Though it is below zero I must walk.


This third day of the new year fell on Taos like Dorothy’s house. Whether it killed the wicked witch of 2010 remains to be discovered.


Paralytic, All numb except wild eyes set in a tar baby wired to a post.


Only January feels this way:


Aware but motionless.

A month of chrysalis and ice crystals.

Looking into the Snow Queen’s deep north blue eyes and dying there: a glass body splayed on dry powder snowy expanse.


Horizonless and dark as the pole star is bright.


The old black dog lies motionless in a pile of brown leaves.

I have seen him there many times before.  Belly on the earth, his only chance to heal.  Part spaniel, part shepard,

part shag rug. He becomes part of the pile of leaves, part of the snow patches, as silent as the line of trees that border his sagging house.



How many times have I thought, he is dead.  Poor thing.  And then the next day he is back, faintly breathing, passionate in his stillness, agog in sleep as if sleeping for the wintering earth herself.

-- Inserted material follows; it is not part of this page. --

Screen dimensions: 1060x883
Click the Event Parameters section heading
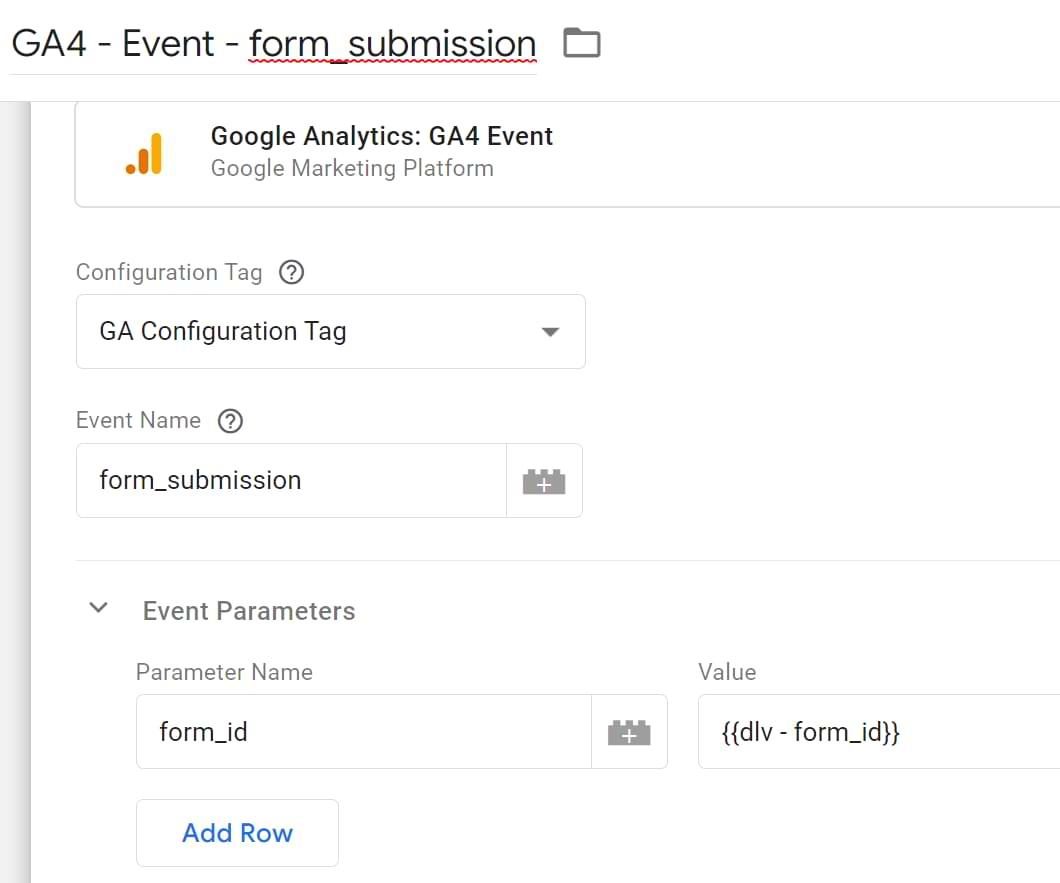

I walk carefully so as not to slip on the ice.  The small, tidy houses of Montoya Street look hermetically sealed, still as frozen toys, dreaming of spring antics and colored socks.


My winter dog lies as a frigid vision over the town which sleeps without knowing it, awakens into further dreaming.


Step after carefully prepared step I precede further into the stilled world of the dreaming dog.


I know that by the time I reach Kit Carson Road I will be in full immersion—in winter dog time.  Knowing without knowing, I know.  My ears loping toward every faint sound, my nose inhaling the palette of the bluish peach morning, stiff-legged, uncollared, prevailing toward someone perhaps calling my name as the cold settles further into the earth and the morning seems to stop time itself.


The heap of dog has not moved.  Somehow I know he still breathes.  I see the mountain now, indigo, watching, the only being awake in this season.